- Task to complete -
From the entries below, gather each line containing the word "search".

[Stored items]
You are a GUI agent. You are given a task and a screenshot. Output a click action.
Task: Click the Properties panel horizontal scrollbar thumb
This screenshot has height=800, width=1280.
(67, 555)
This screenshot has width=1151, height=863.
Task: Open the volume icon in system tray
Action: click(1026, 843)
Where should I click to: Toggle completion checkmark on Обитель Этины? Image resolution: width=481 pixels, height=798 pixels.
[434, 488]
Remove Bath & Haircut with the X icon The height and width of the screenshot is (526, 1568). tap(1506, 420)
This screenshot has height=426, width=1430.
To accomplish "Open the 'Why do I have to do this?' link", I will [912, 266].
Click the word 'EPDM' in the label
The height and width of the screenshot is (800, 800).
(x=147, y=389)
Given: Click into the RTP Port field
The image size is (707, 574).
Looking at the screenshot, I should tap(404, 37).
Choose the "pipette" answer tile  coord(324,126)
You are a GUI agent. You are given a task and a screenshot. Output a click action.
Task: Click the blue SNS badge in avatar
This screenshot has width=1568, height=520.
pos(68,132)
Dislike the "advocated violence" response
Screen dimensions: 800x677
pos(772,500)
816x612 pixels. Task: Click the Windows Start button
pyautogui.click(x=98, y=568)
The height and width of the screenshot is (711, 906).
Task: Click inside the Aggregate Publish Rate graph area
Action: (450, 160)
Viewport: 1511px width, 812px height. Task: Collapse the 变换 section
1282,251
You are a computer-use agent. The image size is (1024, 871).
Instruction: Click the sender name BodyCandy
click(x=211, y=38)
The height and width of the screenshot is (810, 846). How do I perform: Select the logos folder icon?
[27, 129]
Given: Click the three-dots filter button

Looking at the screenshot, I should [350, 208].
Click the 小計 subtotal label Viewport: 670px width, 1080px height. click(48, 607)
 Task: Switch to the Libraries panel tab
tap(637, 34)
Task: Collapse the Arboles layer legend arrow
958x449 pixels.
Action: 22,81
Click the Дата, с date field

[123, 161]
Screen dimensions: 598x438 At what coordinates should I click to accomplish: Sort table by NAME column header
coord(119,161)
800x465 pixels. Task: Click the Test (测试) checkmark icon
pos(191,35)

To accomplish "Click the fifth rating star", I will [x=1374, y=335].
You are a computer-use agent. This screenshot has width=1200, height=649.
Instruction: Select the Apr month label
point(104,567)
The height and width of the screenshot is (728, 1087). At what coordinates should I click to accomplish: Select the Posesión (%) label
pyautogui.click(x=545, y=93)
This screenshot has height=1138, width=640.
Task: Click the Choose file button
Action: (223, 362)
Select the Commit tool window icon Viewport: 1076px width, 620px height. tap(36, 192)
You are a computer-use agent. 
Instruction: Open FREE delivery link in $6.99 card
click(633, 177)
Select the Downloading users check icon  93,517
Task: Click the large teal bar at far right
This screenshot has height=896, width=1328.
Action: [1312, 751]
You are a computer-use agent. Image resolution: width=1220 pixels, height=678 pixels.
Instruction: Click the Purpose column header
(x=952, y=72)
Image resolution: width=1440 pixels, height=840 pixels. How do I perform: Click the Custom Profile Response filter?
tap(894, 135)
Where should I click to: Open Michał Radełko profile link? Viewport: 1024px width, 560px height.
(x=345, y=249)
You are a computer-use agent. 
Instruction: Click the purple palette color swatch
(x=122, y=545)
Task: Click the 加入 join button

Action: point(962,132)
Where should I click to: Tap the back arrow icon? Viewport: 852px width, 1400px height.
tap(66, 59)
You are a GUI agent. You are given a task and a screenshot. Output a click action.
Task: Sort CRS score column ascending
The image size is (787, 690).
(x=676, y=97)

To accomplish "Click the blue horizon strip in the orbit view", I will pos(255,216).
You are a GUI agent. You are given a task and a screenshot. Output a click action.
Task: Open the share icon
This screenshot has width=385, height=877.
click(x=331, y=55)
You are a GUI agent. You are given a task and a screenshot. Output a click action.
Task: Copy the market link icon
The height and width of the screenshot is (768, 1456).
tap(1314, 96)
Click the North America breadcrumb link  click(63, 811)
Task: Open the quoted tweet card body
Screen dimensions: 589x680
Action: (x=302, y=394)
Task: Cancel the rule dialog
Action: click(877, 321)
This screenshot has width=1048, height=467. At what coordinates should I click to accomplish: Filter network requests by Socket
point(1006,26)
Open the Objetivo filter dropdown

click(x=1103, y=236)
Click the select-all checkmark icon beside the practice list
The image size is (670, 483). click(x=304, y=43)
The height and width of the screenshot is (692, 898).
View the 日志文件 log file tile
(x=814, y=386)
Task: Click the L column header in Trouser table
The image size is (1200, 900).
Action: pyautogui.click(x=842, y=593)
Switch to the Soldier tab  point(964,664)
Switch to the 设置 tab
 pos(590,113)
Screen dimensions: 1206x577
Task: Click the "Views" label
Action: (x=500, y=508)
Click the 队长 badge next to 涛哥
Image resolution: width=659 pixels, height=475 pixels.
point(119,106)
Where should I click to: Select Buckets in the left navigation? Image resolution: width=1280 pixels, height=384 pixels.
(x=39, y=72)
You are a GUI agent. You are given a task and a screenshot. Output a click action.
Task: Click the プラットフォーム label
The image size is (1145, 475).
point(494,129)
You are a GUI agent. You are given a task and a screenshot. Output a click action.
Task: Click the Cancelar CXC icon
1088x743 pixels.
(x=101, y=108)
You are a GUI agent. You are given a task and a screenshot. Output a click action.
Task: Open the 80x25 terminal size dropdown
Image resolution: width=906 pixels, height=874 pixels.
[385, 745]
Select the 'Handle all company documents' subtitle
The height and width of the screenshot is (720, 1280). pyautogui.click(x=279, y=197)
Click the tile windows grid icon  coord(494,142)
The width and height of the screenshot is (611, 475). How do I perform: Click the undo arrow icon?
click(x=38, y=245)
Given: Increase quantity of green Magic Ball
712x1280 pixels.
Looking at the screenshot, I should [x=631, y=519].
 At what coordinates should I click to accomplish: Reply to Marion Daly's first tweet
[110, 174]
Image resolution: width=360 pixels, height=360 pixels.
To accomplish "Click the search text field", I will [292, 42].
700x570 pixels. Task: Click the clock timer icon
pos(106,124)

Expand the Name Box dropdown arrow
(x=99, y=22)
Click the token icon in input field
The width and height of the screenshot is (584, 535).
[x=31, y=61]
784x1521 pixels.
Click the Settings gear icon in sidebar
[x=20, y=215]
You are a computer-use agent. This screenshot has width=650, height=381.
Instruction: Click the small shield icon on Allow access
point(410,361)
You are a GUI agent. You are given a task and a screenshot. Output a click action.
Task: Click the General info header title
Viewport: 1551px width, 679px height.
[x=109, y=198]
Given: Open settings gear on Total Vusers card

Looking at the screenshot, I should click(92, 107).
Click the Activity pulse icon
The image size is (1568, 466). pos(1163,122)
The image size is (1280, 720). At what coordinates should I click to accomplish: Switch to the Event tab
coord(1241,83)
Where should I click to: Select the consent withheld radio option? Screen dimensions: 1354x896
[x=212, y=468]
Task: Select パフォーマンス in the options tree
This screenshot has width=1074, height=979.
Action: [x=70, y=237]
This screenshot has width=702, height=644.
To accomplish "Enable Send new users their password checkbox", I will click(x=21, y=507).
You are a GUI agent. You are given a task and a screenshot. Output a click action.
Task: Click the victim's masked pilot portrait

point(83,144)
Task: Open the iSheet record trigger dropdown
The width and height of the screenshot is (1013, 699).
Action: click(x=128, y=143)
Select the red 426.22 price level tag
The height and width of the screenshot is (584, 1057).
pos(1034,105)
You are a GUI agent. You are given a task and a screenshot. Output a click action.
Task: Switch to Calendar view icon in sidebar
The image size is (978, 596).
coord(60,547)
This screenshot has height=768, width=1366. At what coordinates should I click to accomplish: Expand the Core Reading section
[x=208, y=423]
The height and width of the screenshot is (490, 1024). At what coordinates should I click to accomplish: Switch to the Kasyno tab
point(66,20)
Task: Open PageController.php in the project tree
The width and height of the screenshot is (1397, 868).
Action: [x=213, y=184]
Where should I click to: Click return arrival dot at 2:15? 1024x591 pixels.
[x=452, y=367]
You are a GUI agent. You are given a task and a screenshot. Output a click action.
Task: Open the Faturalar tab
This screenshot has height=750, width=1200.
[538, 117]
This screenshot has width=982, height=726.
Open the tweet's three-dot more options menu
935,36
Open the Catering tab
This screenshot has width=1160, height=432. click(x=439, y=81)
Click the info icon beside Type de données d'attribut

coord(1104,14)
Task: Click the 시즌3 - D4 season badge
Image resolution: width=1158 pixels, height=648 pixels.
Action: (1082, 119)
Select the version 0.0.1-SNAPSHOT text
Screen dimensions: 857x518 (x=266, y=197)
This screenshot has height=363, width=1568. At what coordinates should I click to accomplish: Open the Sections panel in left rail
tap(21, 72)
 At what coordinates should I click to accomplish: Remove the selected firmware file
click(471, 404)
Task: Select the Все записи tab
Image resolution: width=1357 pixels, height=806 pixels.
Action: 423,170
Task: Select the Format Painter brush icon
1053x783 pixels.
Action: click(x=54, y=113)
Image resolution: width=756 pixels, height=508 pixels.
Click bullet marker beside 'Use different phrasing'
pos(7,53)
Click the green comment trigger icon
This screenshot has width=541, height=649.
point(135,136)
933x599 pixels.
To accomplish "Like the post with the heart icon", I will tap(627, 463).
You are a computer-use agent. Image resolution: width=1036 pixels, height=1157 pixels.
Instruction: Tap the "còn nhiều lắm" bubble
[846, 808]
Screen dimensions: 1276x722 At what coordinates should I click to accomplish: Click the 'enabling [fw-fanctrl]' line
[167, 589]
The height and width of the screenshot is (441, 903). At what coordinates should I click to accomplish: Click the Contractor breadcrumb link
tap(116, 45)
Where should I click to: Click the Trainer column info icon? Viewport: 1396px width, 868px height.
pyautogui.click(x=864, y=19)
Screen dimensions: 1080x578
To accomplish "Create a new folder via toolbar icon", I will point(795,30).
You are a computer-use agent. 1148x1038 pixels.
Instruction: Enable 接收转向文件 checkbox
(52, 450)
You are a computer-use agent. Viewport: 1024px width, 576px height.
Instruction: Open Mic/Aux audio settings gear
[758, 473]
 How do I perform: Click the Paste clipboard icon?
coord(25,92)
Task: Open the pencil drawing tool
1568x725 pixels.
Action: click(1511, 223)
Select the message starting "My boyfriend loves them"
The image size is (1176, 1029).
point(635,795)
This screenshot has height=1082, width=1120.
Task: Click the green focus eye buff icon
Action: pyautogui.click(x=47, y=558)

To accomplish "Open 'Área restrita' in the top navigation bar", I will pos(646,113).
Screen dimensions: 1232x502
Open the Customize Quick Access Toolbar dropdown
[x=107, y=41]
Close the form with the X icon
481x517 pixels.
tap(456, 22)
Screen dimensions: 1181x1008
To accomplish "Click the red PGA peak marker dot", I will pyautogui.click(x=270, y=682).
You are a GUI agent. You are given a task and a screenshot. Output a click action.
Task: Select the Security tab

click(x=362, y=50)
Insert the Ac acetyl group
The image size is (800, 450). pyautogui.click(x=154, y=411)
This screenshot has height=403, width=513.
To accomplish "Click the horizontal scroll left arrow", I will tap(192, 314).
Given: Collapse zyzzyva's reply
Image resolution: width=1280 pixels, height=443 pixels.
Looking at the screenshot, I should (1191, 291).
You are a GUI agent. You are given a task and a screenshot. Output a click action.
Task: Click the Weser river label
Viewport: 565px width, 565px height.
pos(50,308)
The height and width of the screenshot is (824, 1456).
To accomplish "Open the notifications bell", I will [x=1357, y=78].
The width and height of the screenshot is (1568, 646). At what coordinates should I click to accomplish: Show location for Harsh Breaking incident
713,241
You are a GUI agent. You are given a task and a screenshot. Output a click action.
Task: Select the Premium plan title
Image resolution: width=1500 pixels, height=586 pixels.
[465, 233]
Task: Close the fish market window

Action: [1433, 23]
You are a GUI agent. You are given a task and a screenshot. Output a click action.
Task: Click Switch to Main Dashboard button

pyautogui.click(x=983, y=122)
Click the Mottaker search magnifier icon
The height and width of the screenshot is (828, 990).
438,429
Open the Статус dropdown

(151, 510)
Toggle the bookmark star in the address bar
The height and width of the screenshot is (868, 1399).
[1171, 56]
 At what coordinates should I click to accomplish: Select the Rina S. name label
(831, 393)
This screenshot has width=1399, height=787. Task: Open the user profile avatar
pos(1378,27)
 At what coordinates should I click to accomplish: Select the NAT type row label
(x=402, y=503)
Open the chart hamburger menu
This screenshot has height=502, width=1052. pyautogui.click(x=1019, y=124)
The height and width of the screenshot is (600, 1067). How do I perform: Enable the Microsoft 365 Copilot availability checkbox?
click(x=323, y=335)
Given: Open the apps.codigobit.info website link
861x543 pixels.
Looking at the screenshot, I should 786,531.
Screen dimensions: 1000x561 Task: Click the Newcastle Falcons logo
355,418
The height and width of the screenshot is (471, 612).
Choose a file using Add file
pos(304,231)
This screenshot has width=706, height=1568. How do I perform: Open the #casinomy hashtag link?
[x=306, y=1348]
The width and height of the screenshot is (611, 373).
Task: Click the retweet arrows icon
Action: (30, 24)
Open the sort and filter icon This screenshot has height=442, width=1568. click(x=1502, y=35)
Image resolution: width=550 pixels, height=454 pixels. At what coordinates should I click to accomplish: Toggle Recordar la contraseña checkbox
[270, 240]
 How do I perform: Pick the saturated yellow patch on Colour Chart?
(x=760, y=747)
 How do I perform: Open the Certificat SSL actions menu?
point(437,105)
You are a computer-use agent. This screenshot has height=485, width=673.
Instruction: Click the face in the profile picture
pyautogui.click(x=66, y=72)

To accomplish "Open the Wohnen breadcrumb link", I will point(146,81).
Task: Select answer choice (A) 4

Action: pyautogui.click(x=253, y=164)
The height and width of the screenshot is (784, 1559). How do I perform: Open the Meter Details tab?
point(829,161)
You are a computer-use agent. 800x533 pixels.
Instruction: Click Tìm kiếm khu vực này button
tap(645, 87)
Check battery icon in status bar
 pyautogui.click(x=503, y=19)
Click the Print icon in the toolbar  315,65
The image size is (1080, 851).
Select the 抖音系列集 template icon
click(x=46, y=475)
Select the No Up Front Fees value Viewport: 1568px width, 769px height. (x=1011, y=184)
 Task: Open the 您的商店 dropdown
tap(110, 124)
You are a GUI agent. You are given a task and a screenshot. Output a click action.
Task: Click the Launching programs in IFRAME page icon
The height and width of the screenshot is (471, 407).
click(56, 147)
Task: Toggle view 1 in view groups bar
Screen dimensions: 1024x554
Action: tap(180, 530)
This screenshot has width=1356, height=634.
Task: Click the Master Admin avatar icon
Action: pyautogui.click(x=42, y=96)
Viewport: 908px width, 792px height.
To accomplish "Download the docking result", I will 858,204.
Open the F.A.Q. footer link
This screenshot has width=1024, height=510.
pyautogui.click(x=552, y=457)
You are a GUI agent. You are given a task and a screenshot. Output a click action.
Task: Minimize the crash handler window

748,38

- Your solution -
To accomplish "Click the search text field", I will [292, 42].
Click the Mottaker search magnifier icon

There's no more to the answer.